TASK DETAILS:
Copy out the rows below word for word, from the line with "Click the square" to the line with "click(159, 111)", including both of those lines.
_ _ _ _ _
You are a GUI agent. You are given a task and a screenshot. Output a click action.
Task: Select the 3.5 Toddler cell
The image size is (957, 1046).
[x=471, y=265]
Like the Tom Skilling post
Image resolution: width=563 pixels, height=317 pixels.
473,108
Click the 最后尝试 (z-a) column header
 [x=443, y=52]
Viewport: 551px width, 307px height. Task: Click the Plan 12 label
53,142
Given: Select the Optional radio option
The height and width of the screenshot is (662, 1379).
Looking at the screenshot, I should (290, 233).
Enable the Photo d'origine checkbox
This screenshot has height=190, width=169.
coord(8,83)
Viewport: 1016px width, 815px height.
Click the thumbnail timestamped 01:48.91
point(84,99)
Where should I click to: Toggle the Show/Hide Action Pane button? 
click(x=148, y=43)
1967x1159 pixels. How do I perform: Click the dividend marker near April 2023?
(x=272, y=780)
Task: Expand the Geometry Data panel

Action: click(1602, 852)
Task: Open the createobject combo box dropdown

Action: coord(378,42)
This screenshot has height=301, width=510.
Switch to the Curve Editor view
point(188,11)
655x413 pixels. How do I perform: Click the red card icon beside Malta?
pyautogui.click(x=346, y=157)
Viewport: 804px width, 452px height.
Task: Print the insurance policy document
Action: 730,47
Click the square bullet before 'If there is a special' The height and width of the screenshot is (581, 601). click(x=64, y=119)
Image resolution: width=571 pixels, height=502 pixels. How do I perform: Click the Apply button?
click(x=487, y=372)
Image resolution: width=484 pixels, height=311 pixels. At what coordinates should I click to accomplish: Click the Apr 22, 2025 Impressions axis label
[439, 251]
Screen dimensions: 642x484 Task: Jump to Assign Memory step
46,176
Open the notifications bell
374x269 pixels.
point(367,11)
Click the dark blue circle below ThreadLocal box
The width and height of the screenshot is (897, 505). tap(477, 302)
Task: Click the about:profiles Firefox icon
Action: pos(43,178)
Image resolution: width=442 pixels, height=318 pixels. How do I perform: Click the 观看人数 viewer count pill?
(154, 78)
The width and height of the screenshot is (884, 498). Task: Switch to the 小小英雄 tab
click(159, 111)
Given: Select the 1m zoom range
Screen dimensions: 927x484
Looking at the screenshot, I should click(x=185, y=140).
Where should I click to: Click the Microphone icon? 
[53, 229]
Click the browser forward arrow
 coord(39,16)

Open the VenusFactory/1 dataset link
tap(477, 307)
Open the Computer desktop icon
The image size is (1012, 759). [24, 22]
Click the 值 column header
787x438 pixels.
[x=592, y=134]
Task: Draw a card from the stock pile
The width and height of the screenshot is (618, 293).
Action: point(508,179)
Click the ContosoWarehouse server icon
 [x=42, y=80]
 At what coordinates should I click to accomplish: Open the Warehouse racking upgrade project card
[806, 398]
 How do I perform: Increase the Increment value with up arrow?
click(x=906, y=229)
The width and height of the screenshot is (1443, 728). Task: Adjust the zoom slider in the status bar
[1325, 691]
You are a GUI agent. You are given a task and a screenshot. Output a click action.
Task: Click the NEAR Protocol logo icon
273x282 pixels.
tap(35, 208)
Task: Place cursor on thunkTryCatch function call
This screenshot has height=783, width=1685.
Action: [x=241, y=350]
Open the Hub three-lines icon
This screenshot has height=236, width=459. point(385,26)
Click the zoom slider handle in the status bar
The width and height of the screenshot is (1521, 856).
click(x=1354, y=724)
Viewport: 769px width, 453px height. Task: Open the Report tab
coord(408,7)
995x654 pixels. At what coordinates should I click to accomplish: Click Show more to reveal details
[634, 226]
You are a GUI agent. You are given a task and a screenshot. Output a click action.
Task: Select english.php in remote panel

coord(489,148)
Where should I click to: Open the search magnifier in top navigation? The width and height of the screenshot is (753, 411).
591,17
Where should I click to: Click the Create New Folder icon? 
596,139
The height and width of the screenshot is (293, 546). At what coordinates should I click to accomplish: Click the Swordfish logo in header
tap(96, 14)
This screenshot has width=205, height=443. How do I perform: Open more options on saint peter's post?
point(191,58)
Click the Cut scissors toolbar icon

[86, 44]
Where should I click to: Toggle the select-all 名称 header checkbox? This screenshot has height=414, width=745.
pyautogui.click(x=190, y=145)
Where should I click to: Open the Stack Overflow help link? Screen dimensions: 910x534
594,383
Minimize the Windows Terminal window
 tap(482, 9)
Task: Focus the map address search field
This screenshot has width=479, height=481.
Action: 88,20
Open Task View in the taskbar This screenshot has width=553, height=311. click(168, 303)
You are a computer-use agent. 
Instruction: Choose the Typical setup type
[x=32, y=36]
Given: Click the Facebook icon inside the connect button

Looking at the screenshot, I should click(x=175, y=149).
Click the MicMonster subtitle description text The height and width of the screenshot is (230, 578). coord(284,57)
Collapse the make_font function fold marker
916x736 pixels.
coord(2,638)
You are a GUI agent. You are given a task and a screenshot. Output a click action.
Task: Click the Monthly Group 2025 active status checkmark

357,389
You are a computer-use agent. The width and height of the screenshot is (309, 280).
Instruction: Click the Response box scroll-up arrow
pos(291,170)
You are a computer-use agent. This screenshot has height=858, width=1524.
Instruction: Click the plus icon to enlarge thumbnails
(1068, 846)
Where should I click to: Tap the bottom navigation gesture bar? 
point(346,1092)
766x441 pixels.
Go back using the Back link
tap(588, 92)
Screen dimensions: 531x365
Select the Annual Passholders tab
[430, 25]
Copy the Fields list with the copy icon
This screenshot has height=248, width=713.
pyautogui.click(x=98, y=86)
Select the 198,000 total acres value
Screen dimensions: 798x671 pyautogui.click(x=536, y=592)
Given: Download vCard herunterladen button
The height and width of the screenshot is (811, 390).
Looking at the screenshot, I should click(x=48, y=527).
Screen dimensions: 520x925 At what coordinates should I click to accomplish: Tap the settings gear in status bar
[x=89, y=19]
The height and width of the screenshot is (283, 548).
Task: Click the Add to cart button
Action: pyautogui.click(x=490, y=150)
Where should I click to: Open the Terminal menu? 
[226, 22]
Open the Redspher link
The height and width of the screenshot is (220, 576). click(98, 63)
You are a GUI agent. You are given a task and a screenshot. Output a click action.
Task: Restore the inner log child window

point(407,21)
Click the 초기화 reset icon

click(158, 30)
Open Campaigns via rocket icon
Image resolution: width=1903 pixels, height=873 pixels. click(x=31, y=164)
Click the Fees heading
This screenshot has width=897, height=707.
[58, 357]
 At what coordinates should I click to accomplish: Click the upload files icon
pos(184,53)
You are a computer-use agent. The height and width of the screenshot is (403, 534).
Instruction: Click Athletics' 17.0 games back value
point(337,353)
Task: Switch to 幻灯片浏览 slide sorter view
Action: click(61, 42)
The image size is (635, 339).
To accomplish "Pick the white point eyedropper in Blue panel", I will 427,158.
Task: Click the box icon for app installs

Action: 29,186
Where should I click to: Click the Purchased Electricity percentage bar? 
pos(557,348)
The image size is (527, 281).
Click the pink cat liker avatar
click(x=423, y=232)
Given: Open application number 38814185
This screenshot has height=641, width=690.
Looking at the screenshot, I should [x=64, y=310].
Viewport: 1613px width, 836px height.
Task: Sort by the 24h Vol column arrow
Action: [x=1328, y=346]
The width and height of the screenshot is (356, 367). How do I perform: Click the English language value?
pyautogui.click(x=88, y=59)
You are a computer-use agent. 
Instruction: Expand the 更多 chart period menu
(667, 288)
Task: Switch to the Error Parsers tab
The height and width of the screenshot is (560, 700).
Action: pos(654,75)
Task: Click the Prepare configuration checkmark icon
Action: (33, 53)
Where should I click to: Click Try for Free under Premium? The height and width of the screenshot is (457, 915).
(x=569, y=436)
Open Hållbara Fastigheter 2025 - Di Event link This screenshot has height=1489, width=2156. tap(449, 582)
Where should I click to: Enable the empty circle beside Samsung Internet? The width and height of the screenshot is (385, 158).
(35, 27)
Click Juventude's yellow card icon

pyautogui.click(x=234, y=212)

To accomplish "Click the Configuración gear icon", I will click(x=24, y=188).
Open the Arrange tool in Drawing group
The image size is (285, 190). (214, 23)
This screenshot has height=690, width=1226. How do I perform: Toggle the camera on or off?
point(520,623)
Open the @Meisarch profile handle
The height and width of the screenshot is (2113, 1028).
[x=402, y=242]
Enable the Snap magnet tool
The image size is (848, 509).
_ _ _ _ _
SOLUTION TO THIS PROBLEM:
Click the square bullet before 'If there is a special' The height and width of the screenshot is (581, 601). click(x=64, y=119)
Image resolution: width=571 pixels, height=502 pixels. How do I perform: Click the Apply button?
click(x=487, y=372)
Image resolution: width=484 pixels, height=311 pixels. At what coordinates should I click to accomplish: Click the Apr 22, 2025 Impressions axis label
[439, 251]
Screen dimensions: 642x484 Task: Jump to Assign Memory step
46,176
Open the notifications bell
374x269 pixels.
point(367,11)
Click the dark blue circle below ThreadLocal box
The width and height of the screenshot is (897, 505). tap(477, 302)
Task: Click the about:profiles Firefox icon
Action: pos(43,178)
Image resolution: width=442 pixels, height=318 pixels. How do I perform: Click the 观看人数 viewer count pill?
(154, 78)
The width and height of the screenshot is (884, 498). Task: Switch to the 小小英雄 tab
click(159, 111)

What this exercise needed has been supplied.